Cancellation covers a wide area of Iranian missile range // Source: vijesti.me

U.S. Secretary of Defense Chuck Hagel announced on Friday that the Pentagon was cancelling the final phase of the U.S. European missile defense system. Hagel said funding cuts and technological problems led to the decision.

The deployment of the interceptors in Poland was meant to counter to growing threat from advanced Iranian ballistic missiles, and Hagel said that the U.S. commitment to NATO missile defense remained “ironclad.”

The BBC notes that the missile deployment was harshly criticized by Russia, which saw the defensive systems as eroding Russia’s nuclear deterrence. The United States argued that the defensive systems were capable of intercepting only a limited number of ICBMs – and Iran and North Korea would both have but a limited number of ICBMS for the foreseeable future – and as such would pose no meaningful threat to the Russian missile fleet, which numbers in the thousands.

Still, Russia has threatened to pull out of further negotiations over deeper cuts in the U.S. and Russian nuclear arsenals if the United States were to go ahead with the defensive deployments.

The BBC reports that the cancellation of the fourth and final phase of the European Phased Adaptive Approach (EPAA) for missile defense was announced quietly at a news conference.

Hagel also confirmed that in order to fund fourteen new Ground-Based Interceptors (GBIs) in Alaska by 2017 to increase defense against North Korea’s missile threat, the SM-3 IIB program, which is a land-based standard missile, would be “restructured (see “U.S. to bolster missile defense to meet North Korean threat,” HSNW, 15 March 2013).

The purpose was to add to the protection of the U.S. homeland already provided by our current GBIs against missile threats from the Middle East,” Hagel said. “The timeline for deploying this program had been delayed to at least 2022 due to cuts in Congressional funding. Meanwhile, the threat matures.

By shifting resources from this lagging program to fund the additional GBIs as well as advanced kill vehicle technology that will improve the performance of the GBI and other versions of the SM-3 interceptor, we will be able to add protection against missiles from Iran sooner while also providing additional protection against the North Korean threat.”

Hagel stressed that the decision would have no effect on the level of protection from missile attacks U.S. NATO allies would have. The first three phases of the EPAA, when completed in 2018, would provide coverage of all of NATO members.

“Let me emphasize the strong and continued commitment of the United States to NATO missile defense. That commitment remains ironclad.”

He sequestration-imposed budget cuts have forced the Pentagon to find ways to trim tens of millions of dollars from its budget this year, leading the U.S. military to re-evaluate and prioritize programs and missions.

Cancelling phase 4 opens the door to another round of U.S.-Russian nuclear arms reductions,” Tom Collina, research director at the Arms Control Association, told AP. “We give up nothing since phase 4 was not panning out anyway. This is a win-win for the United States.”

Republican lawmakers were quick to criticize the decision.

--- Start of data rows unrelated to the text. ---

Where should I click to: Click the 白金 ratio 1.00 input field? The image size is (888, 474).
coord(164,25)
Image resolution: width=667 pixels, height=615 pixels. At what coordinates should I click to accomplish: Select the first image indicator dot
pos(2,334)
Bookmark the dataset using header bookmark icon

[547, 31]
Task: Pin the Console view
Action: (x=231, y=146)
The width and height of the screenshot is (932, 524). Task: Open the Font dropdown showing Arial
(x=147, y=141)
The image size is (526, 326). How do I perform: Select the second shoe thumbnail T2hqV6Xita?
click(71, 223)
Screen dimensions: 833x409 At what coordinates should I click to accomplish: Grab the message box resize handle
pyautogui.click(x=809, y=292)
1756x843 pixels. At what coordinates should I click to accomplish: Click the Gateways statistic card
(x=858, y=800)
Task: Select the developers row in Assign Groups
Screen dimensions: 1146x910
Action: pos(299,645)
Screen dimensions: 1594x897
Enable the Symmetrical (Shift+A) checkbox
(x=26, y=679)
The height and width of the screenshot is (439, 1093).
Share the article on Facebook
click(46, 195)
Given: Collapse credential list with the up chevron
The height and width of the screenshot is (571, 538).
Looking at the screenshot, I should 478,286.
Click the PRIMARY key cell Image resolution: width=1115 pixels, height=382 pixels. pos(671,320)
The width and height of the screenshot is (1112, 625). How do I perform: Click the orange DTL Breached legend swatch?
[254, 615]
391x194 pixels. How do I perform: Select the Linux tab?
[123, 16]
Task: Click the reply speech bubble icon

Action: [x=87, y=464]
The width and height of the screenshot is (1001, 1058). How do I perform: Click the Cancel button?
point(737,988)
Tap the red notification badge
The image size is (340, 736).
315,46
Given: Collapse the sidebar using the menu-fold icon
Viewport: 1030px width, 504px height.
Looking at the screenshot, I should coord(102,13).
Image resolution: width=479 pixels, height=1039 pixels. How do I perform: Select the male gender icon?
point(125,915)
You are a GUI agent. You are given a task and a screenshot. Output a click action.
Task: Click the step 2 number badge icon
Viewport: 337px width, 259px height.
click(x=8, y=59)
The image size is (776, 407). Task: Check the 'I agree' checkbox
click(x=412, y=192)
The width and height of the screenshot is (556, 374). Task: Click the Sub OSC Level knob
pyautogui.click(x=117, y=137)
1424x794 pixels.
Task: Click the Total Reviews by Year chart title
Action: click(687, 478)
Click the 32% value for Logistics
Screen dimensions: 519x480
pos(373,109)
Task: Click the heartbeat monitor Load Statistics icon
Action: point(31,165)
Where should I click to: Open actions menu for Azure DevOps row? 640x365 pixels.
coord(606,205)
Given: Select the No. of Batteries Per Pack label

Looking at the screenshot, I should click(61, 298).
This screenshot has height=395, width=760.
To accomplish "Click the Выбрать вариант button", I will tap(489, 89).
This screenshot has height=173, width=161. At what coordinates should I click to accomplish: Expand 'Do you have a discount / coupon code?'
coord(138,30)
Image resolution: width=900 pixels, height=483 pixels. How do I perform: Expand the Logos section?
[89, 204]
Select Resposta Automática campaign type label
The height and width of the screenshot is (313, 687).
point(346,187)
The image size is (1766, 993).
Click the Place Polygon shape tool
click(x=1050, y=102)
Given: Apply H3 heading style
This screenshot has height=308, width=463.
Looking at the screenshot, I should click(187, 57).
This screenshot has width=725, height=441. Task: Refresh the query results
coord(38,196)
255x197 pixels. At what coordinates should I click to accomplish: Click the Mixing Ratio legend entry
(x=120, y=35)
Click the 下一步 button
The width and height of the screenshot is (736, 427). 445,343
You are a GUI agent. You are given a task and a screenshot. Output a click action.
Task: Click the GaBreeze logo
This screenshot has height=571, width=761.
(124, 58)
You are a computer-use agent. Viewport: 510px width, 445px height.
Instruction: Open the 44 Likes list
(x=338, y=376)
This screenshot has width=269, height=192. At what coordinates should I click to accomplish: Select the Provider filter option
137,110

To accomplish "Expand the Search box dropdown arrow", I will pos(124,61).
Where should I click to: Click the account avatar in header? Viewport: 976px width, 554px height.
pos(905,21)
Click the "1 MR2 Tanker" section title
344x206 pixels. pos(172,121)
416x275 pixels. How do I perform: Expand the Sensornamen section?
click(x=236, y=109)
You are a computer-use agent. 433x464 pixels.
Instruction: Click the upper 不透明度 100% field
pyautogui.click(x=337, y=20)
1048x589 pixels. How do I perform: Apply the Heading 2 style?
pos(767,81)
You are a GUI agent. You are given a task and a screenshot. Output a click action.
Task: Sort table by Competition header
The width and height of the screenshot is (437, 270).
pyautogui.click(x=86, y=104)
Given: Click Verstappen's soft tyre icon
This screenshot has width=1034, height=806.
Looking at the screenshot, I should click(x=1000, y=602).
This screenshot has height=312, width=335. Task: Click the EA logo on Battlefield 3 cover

President Obama’s reverse course decision will cost the American taxpayer more money and upset our allies,” said Representative Mike Rogers (R-Michigan), who chairs the Strategic Forces Subcommittee of the House Armed Services Committee, which oversees ballistic missile defense.

Rogers said that even though North Korea is still many years away from developing an inter-continental ballistic missile with nuclear capability with which to threaten the United States, the United States must still stay ahead of the North Korean threat.